The Barto Residence story. How we turned a tear-down house into a tea shop in Edmonton.

The Barto Residence before it was renovated.

We ended our last chapter with our terrifying, tear down house being officially approved to become a designated municipal historic site – thank goodness!

One of the golden opportunities that come with historic designation, is the grants! The city of Edmonton pays for 50% of the approved restoration costs. While this seems like an incredibly good deal, it actually is but does come with a catch.

You can’t use just any material for restoration, and you can’t use just any contractor either.

The materials used must be as close as possible to the original building materials, which meant for siding our only option was cedar.

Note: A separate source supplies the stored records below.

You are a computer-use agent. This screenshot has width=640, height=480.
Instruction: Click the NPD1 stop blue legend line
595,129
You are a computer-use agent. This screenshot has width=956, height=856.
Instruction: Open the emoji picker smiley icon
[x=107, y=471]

A gorgeous wood that costs upwards to triple the price of vinyl siding – Plus then the additional cost of painting it.
(Same story for windows too)

The grants provided are in an invaluable tool for restoring the old buildings, but in all likelihood no homeowner would ever be capable of taking on a historic restoration without them.

So you might be wondering why you can’t use just any contractor. It’s not because you have select one from an approved list from the city. No, it’s because very few contractors in the city have the skills to be able to take on a project like this…. and some of them that do have the skills are a NIGHTMARE to work with.

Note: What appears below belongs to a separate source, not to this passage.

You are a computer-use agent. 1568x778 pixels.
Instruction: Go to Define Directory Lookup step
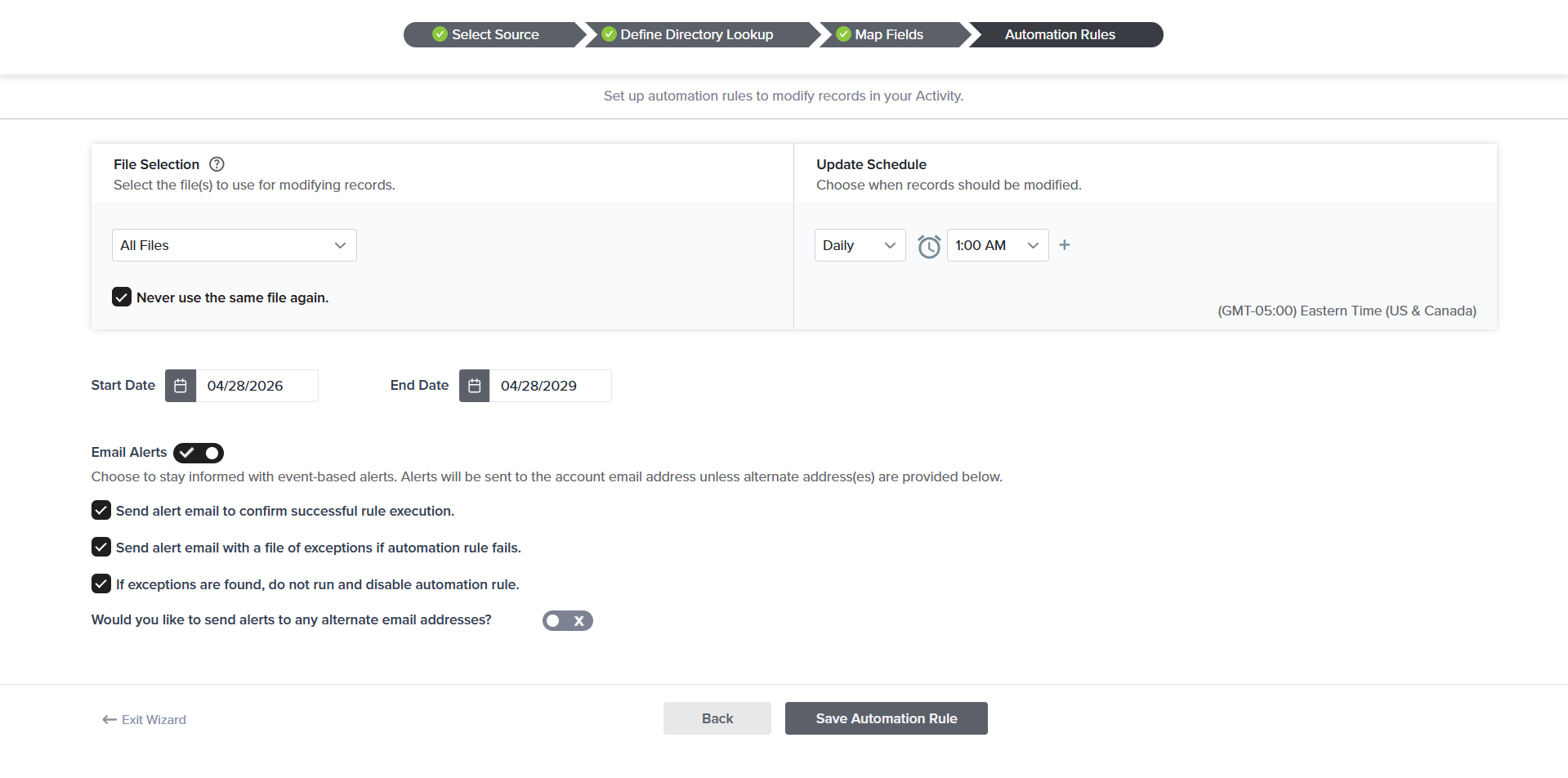[696, 34]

In order to get the grants approved, you must submit 3 quotes for every aspect of the work.

Once I started getting these quotes together, I found that even finding 3 different contractors that are qualified for the scope of work and expertise in historic restoration was challenging.

After finally finding 3 contractors, I couldn’t even get them to submit me a quote! 2 of them showed up to the house to assess the job, and I’m pretty certain all they saw was a little girl in way over her head. They wouldn’t come anywhere near my project.

I had to reach out to my contact at the city and ask for some help. After about 4 months of doing everything I could to get quotes, all I had was 1 quote from a contractor that I had bad feelings about and did NOT want to work with.

Was I really just a little girl in over her head, with a hopeless property?

That’s when the stars aligned, and the hero of the Barto House enters the story.

My contact at the city was able to find an unlisted contractor from past historic restoration projects. His name was Tony. He didn’t have a website or reviews or really anything other than a phone number.

I had no choice but to call him and take a chance.

He showed up, right on time as scheduled, just him and his measuring tape and a note pad. Old school guy – a good sign he can do an “old school” restoration.

He immediately got to work checking out the house and the scope work, using a bunch of terms I really didn’t understand at the time. But I had a good feeling about him – unlike everyone else who had begrudgingly showed (or not showed up) to have a look at the project.

He submitted my quote, and the city lovingly allowed me to proceed through the grant the process with only 2 quotes for a main contractor.

With months of work behind us securing all our quote, we were officially committed to start the work next spring, in 2017.